REQUIREMENT: Rewrite the data below with every "Task" changed to "Goal" and nothing else altered, leaving out the pictures.

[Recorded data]
========
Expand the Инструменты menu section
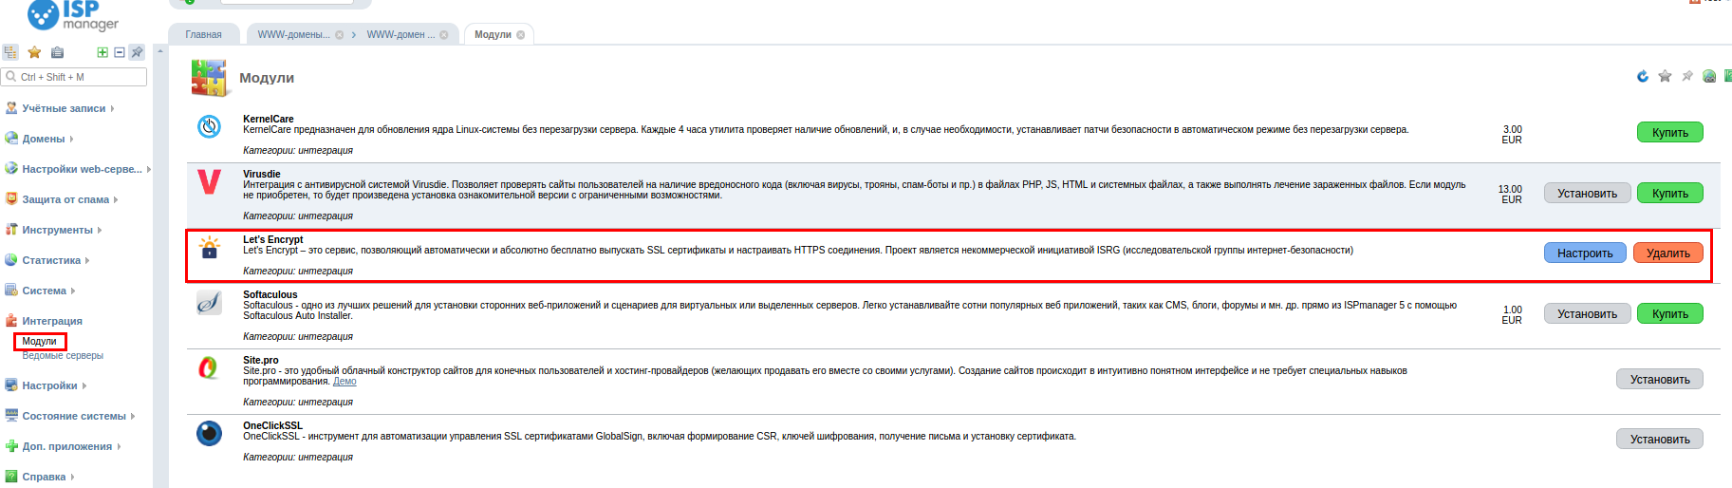The height and width of the screenshot is (488, 1732). click(x=57, y=230)
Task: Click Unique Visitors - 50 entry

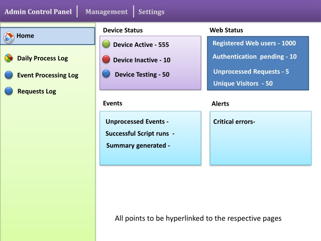Action: (243, 83)
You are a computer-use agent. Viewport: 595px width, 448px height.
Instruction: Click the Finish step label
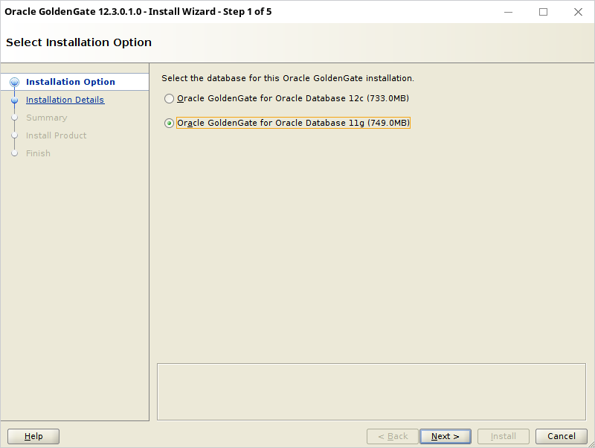tap(38, 153)
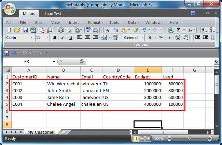Toggle Bold formatting
This screenshot has height=145, width=222.
point(54,38)
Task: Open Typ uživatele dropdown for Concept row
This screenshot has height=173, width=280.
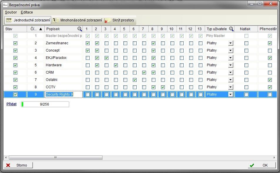Action: (x=230, y=50)
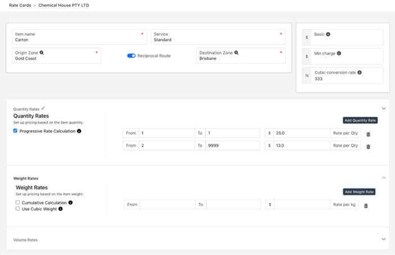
========
RESULT FOR THIS EXERCISE:
Expand the Инструменты menu section
The height and width of the screenshot is (488, 1732). click(x=57, y=230)
Goal: Click Unique Visitors - 50 entry

Action: (243, 83)
You are a computer-use agent. Viewport: 595px width, 448px height.
Instruction: Click the Finish step label
tap(38, 153)
Toggle Bold formatting
This screenshot has height=145, width=222.
point(54,38)
Goal: Open Typ uživatele dropdown for Concept row
This screenshot has height=173, width=280.
Action: (x=230, y=50)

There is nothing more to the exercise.